Birds and aircraft have been colliding since the Wright Brothers took flight, but it wasn't until 1990 that the FAA began systematically tracking wildlife strikes in a national database. Since then, the Wildlife Strike Database has grown to over 341,000 reports — covering every collision between a civil aircraft and a bird, mammal, or reptile reported to the FAA. For aviation safety researchers, airport wildlife managers, and AI/ML practitioners building risk models, this is one of the richest and most consistently structured public safety datasets available.
In this tutorial we'll load the ClarityStorm FAA Wildlife Strikes dataset, analyze strike frequency trends, identify the riskiest airports and species, and dig into the economics of engine ingestions. Everything runs in Python with pandas and matplotlib.
What's in the Dataset
The ClarityStorm FAA Wildlife Strikes release covers 341,090 strike events from 1990 through 2025. Each row captures the incident date, airport, phase of flight, species identified, aircraft type, damage level, repair cost, and whether engines were ingested. The pipeline adds several enriched columns beyond the raw FAA export: a damage_severity_tier, species_risk_score, season, faa_region_name, and a cost_bucket field for fast bucketing in ML pipelines.
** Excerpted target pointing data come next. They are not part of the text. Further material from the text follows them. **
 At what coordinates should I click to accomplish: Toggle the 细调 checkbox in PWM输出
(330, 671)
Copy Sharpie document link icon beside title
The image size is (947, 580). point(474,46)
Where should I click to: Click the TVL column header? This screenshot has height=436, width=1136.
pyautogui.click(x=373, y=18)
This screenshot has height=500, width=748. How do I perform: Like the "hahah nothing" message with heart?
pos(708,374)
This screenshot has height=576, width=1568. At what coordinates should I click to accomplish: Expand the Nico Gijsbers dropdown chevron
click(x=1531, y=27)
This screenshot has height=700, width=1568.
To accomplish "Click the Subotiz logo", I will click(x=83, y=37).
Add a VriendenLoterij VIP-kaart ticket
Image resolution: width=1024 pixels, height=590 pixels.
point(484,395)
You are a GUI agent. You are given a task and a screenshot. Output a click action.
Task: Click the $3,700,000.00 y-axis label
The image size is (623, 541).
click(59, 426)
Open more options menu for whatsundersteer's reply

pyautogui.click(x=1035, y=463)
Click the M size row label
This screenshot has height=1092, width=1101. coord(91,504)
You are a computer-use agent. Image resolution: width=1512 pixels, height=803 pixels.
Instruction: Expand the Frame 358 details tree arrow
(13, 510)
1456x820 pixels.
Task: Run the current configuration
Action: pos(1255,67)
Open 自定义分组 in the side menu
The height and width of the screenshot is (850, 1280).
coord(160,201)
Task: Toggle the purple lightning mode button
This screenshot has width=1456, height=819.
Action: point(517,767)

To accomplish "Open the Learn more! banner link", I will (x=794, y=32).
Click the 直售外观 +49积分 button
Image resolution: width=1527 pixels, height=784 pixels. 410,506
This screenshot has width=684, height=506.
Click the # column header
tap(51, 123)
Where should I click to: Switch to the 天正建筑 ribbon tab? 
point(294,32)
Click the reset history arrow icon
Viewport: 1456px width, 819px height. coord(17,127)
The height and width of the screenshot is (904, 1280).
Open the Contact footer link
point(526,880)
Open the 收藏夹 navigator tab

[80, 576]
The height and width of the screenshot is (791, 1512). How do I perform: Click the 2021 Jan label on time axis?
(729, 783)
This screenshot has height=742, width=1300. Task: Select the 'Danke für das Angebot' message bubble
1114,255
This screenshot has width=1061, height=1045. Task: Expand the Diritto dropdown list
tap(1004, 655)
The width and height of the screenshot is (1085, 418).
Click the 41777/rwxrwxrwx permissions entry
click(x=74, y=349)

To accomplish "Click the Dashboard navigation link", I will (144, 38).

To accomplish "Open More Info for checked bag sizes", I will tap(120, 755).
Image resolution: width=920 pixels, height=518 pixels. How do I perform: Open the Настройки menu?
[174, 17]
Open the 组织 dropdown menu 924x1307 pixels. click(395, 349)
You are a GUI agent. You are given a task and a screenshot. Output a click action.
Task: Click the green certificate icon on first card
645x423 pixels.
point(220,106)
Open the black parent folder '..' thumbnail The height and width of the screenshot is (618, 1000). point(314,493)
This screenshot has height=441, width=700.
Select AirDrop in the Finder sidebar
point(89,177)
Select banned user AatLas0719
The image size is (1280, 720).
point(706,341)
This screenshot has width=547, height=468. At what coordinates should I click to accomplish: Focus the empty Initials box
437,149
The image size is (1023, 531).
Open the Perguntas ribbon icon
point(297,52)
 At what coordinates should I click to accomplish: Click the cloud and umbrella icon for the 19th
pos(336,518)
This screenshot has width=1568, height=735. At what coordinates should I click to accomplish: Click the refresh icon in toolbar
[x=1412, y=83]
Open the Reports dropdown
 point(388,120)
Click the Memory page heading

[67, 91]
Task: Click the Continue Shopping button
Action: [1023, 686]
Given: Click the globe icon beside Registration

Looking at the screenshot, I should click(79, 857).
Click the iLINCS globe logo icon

- 341,090 strike events (1990–2025)
- Species identification for ~65% of strikes — 500+ distinct species in the data
- Repair cost fields (raw USD and inflation-adjusted) for events with damage
- Phase of flight for every event: approach, landing roll, take-off run, climb, en route
- Engine ingestion flag, aircraft out-of-service hours, and damage severity tier
- Latitude/longitude for airport-level geospatial analysis
Loading the Data
The Parquet file loads in under a second and preserves correct dtypes for numeric and boolean columns. The free 1,000-row sample CSV is enough to validate your pipeline before purchasing the full release.
import pandas as pd
df = pd.read_parquet("faa_wildlife_strikes.parquet")
print(f"Records: {len(df):,}")
print(f"Year range: {df['incident_year'].min()} – {df['incident_year'].max()}")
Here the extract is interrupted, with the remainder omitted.